Expectation states theory makes a number of unique assumptions in accounting for gender inequality. First, barriers to women's advancement to upper-level positions of authority are due to gender's status element, rather than something inherent to gender itself. Inequality is thus due to basic evaluative assumptions about women's competence as opposed to that of men. Therefore, the predictions expectation states theory makes about inequality are the same for any two groups about which evaluative assumptions can be made about one group as compared to the other. The theory can therefore account for not only gender inequality, but also racial and other types of inequality.

A second and related assumption is that all status assumptions resulting in inequality associate the advantaged group with higher levels of skill or resources (Webster & Foshci, 1988). In other words, status beliefs imply not only group differences but also group inequality. With regards to gender, status beliefs hold men to have higher levels of instrumental competence (Eagly & Mladinic, 1994).

Third, expectation states theory makes no assumptions regarding gender differences in individual ability to lead or achieve high levels of success. Thus, expectation states theory grounds hierarchical inequality in the sex categories themselves rather than individual strength, competence, or lactation status.

Finally, expectation states theory assumes that gender status beliefs affect performance expectations (and therefore result in inequality) only when gender is salient to the situation/task at hand. Thus, gender inequality will typically not surface except in mixed-sex groups, particularly if they are working on a task that is relevant to stereotypical gendered competence.

===Related theories===
The predictions made by expectation states theory are in many ways similar to those made by Eagly's Social-Role Theory. The key distinguishing feature of expectation states theory is that it is able not only to make predictions about the extent to which particular inequalities are due not only to gender but also to other status relevant differences.

A second related theory is Glick and Fiske's (1999) theory of stereotype content. These theories make similar predictions about how gender inequality is most likely to surface in contexts of cooperative interdependence and the "prescriptive element" of gender beliefs. However, the distinguishing feature here is that Expectation States Theory holds this prescriptive element to relate not only to gender but to any group distinction that may foster inequality.
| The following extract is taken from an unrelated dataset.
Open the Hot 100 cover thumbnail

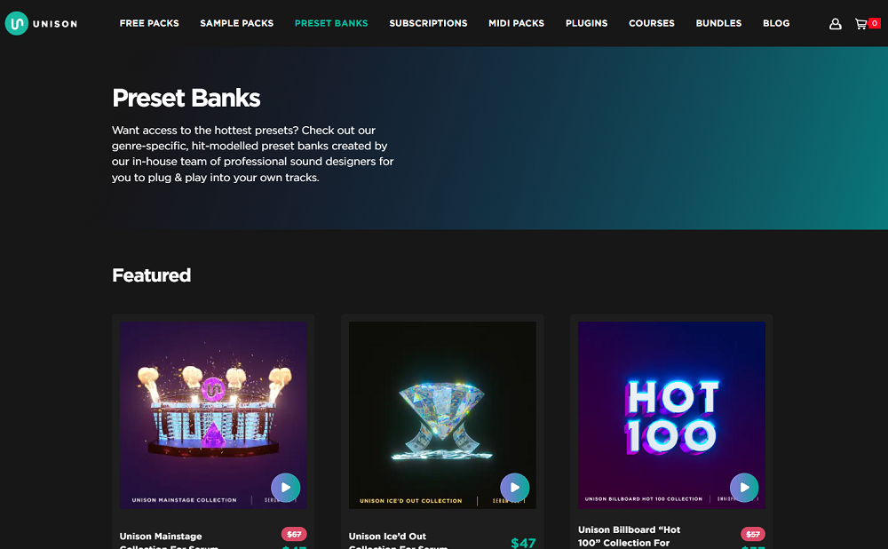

===Locations and contexts of application===
Close relationships: Families and dyads In families or other close relationships, an individual's legitimate expertise would be recognized, which might help with implicit attributions based on gender. However, status hierarchy and expectation states theory may also influence close relationships, particularly if the situation is new or unusual. Status beliefs may also operate within the couple/family in public more than when they are in private since people may act in accordance with how they think others will perceive them. Overall, whether expectations state theory operates within close relationships might depend on how egalitarian the views of the individuals in the family are. For example, a highly egalitarian couple would relate to each other based on their legitimate experience. A less egalitarian couple may fall into "traditional" husband and wife roles because their status beliefs may serve as a crutch for how to act in their new and unfamiliar situation.

School, work, other legal/formalized social institutions This is what expectation state theory focuses on (gender and status hierarchies in the workplace). Expectation states is based on how group interactions are influenced by implicit status characteristics. If someone holds legitimate expertise, she may be able to overcome the negative attributions associated with her gender, but this may not always be the case.

Culture broadly defined, including popular culture, media Expectation states theory emerges based on cultural stereotypes and status beliefs. Therefore, it is more that culture influences expectation states/status hierarchy and not the other way around. Although, there is that self-fulfilling prophecy aspect of expectation states, so perhaps it is cyclical in the lens of culture as a whole as well.

==Formation of status beliefs==
At the heart of expectation states theory is the concept of status beliefs. Status beliefs are defined as "widely held cultural beliefs that link greater social significance and general competence, as well as specific positive and negative skills, with one category of a social distinction compared to another".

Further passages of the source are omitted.